* TASK TO CARRY OUT *
Return each line below that contains the word "kitchen".

* ENTRIES PROVIDED *
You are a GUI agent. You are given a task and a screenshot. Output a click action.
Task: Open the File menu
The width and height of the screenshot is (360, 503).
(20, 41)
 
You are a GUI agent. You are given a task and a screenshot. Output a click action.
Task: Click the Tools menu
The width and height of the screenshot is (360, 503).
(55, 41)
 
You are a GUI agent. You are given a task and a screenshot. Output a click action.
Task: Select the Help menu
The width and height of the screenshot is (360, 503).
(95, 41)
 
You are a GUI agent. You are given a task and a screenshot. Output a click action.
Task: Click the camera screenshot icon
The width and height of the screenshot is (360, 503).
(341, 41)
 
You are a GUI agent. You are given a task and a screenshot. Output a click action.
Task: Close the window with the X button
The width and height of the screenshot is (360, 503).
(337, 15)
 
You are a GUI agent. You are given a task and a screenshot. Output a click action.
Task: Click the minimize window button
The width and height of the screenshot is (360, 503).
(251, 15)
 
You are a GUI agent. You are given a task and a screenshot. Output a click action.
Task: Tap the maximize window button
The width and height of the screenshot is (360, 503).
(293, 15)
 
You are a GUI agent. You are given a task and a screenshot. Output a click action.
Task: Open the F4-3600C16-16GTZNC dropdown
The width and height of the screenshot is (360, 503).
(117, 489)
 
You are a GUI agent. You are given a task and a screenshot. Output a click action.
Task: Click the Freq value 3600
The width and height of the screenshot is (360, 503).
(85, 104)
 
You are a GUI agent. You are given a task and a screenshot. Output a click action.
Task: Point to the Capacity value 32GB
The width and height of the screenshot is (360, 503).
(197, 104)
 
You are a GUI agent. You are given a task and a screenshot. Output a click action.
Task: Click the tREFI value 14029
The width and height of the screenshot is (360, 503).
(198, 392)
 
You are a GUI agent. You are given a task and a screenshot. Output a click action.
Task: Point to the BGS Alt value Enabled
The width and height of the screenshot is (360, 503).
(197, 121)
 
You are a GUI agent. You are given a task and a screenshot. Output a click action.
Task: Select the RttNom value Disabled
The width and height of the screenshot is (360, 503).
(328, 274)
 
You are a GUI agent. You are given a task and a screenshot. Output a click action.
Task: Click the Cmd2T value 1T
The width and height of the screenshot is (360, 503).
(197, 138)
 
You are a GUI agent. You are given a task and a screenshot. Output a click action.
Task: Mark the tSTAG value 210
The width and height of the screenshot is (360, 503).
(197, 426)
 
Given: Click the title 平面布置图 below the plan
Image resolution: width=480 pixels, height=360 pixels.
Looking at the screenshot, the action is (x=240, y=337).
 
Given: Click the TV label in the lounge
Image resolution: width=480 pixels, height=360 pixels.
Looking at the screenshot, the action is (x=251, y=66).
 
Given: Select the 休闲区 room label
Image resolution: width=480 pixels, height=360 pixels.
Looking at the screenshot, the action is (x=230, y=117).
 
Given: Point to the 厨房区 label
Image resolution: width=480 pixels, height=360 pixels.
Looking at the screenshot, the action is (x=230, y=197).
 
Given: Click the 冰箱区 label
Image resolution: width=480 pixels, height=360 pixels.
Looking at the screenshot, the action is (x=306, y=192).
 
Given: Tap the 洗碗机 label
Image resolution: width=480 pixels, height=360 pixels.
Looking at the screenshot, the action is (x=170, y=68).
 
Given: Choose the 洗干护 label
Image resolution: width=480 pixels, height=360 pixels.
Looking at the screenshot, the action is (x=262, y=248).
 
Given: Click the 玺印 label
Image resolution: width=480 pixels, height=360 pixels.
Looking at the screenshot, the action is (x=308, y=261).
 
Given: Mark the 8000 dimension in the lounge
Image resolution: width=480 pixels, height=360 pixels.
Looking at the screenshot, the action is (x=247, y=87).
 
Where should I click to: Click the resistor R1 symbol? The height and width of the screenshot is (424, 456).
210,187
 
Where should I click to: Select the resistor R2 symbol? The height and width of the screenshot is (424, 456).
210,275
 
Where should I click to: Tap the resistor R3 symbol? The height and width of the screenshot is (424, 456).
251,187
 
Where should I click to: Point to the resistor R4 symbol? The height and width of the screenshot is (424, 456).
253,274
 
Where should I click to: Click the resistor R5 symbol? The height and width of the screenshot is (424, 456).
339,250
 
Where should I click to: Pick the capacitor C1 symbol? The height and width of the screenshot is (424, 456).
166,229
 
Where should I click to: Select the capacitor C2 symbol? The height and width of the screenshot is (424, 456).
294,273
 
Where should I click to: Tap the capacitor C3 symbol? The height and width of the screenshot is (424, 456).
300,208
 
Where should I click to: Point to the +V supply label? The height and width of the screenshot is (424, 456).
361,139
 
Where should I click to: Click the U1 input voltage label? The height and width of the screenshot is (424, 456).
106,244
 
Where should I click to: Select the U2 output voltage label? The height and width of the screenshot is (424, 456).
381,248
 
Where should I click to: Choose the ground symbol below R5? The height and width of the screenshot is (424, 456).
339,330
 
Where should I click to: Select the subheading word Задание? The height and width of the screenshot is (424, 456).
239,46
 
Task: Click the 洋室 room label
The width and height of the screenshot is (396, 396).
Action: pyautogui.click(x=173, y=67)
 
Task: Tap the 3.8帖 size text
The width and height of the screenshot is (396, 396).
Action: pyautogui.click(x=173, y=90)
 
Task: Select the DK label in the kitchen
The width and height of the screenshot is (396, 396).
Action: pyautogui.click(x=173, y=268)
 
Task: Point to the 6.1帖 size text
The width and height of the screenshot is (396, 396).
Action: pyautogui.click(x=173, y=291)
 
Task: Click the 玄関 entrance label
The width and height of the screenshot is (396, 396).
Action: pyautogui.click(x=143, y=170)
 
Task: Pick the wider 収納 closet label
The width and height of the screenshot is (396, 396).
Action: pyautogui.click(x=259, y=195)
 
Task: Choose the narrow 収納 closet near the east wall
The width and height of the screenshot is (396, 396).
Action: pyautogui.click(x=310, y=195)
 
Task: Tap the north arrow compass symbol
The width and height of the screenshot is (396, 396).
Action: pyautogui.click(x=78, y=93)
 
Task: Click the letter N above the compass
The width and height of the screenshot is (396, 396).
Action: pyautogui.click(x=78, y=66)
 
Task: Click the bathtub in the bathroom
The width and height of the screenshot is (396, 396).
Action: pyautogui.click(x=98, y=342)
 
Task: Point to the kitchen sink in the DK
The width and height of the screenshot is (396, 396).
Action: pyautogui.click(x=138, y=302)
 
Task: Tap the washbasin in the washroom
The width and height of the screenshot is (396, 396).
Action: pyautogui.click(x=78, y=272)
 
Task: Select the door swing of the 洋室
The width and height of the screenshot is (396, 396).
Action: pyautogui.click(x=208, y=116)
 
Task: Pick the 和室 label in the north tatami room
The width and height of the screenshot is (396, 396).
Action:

* FINAL ANSWER *
Task: Select the DK label in the kitchen
Task: Point to the kitchen sink in the DK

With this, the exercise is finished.